Jack Balkin (Law, Yale) on the government's decision to finally charge Jose Padilla--the American citizen spirited away to a military brig three years ago by order of the Dear Leader--is illuminating:
Today the U.S. government formally indicted Jose Padilla, an American citizen arrested in the United States who had been held as an enemy combatant for three years outside the reach of the criminal justice system.
Originally the Justice Department claimed that Padilla had planned to detonate a "dirty bomb" (i.e., one that would explode radioactive nuclear waste) in the United States. Later the Justice Department changed that to an allegation that he planned to set fire to (or blow up) an apartment building in Chicago. In today's indictment, the Justice Department alleges neither act; instead it claims that Padilla had traveled abroad to become "a violent jihadist" and that he had conspired to send "money, physical assets and new recruits" overseas to engage in acts of terrorism."
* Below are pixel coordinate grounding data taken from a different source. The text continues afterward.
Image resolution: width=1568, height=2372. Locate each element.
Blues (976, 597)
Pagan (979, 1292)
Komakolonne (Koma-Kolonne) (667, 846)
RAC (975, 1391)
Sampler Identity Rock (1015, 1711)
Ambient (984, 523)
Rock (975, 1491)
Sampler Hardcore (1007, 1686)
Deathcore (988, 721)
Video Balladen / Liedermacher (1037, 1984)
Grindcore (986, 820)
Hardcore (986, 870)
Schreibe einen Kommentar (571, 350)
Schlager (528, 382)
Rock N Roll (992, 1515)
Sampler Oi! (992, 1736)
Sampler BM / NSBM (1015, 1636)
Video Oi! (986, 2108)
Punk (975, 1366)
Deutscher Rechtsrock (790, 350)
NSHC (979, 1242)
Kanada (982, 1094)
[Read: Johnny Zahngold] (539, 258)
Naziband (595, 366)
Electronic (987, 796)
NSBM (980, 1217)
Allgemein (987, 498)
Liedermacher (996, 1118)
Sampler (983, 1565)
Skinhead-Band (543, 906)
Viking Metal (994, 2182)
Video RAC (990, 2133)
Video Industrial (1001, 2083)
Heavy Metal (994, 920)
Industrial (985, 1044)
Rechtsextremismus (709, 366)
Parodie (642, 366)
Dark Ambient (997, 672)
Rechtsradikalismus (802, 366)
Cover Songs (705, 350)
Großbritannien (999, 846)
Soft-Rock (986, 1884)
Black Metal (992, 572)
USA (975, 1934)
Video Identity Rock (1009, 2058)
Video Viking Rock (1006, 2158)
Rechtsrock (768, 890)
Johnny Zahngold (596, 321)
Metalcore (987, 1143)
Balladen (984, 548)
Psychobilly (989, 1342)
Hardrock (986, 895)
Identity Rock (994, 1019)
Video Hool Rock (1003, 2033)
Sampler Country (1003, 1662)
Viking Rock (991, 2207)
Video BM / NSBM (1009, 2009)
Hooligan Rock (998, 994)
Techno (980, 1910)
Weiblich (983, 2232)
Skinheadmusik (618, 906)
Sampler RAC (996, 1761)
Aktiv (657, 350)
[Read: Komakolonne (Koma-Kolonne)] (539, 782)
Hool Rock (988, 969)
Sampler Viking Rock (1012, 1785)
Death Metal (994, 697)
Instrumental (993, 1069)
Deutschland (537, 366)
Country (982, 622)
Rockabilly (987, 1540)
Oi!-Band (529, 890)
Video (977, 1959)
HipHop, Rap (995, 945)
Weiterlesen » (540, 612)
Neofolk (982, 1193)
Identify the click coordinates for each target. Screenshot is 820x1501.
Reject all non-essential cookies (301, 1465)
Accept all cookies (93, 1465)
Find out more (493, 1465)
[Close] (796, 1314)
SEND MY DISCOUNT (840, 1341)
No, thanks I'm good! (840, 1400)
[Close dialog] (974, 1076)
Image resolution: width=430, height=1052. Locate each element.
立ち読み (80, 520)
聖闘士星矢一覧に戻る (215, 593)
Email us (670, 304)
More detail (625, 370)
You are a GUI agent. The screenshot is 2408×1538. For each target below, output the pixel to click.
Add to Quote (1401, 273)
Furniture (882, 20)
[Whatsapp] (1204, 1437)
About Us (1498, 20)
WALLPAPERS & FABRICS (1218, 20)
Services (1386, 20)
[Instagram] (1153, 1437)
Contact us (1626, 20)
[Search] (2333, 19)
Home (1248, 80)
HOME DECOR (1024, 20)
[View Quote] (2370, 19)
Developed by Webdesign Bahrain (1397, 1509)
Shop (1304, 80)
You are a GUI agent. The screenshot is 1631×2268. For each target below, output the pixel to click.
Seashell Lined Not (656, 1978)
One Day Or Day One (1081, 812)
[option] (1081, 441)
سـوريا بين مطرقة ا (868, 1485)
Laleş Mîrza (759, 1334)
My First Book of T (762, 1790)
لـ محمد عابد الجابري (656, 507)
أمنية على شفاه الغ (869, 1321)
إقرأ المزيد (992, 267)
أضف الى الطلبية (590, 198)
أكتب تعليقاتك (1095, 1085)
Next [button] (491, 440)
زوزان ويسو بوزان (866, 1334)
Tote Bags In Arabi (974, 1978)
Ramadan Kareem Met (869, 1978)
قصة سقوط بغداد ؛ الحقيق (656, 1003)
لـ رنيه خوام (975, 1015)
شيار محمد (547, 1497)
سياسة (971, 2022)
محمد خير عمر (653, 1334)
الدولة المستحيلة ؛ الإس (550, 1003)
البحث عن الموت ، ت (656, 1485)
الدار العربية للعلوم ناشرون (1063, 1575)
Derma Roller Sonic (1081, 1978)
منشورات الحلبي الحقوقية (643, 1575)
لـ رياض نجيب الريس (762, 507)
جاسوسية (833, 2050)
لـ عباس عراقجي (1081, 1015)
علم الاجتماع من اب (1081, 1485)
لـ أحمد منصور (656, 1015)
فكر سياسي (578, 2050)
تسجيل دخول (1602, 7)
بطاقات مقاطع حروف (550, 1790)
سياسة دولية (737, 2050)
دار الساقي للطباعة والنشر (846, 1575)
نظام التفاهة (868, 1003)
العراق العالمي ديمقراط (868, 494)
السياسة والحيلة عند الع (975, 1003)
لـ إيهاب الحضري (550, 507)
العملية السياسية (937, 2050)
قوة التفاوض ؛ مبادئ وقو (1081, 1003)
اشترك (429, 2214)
This is a pattern, of course, with these arrests: spectacular charges are announced, but when real charges are filed, the spectacular allegations disappear.
The reason [for the criminal indictment after three years] is not difficult to discover. The Administration counted votes and figured that even with a replacement for Justice O'Connor, it would likely lose in the Supreme Court. (The four dissenters in Rumsfeld v. Padilla thought Padilla was unconstitutionally confined, while Justice Scalia, who joined the majority, made clear that the September 18, 2001 Authorization for the Use of Military Force did not justify detaining a U.S. citizen, because the AUMF was not a legitimate suspension of the writ of habeas corpus).
By indicting Padilla now, The Bush Administration moots Padilla's appeal to the Supreme Court. It also leaves standing the Fourth Circuit's decision in the Padilla case, which broadly upheld the President's power to detain U.S. citizens like Padilla as unlawful combatants. (See Marty Lederman's post here for an analysis).
That result is particularly worthy of note, for the Fourth Circuit opinion may yet come in handy if the Administration needs to hold another U.S. citizen within the geographical boundaries of that circuit. The Administration now knows that the Fourth Circuit is a Constitution-free zone. It can, if it needs to, declare someone an enemy combantant, thrown them into a military prison, and interrogate them at its leisure. It will take years for a citizen to exhaust his appeals and reach the Supreme Court; and when the citizen finally gets to the Supreme Court, the Administration has the option to indict and moot the case (as it did with Padilla) or, if the Court's personnel have changed sufficiently in the interim, risk an appeal to the Supremes.
You may recall that, following the Hamdi decision last year, the Administration decided not to give Yaser Hamdi a hearing, but instead released Hamdi to Saudi Arabia, extracting in return a surrender of Hamdi's U.S. Citizenship and a promise that he would not sue. Now it has indicted Padilla to avoid facing a simliar rebuff by the U.S. Supreme Court. In both cases, the Administration argued that that it was of the utmost necessity to detain them indefinitely and that it could not give these men the constitutional protections ordinarily afforded criminal defendants without severely damaging national security. These assertions now ring hollow-- Hamdi is free, and Padilla is in the criminal justice system.
The Padilla case is a sobering lesson in how much leeway the President has to imprison and detain people for long periods of time in violation of the Constitution.
He has this leeway, of course, only because of the combination of cowardice, dishonesty, and/or villainy on the part of some judges (all "conservatives" mind you) in some jurisdictions, most dramatically, in the Fourth Circuit, where, as we noted long ago, the rule of law does not exist at the most fundamental levels.
The fact that the government's story about why Padilla was a threat has changed so frequently should give us pause the next time the government asserts that we should trust it when it rounds up U.S. citizens and claims the right to hold them indefinitely for our protection. Padilla may well be a very bad fellow, but we have a method of dealing with such bad fellows. It is called the rule of law, and we should not surrender it so readily merely because the President desires it.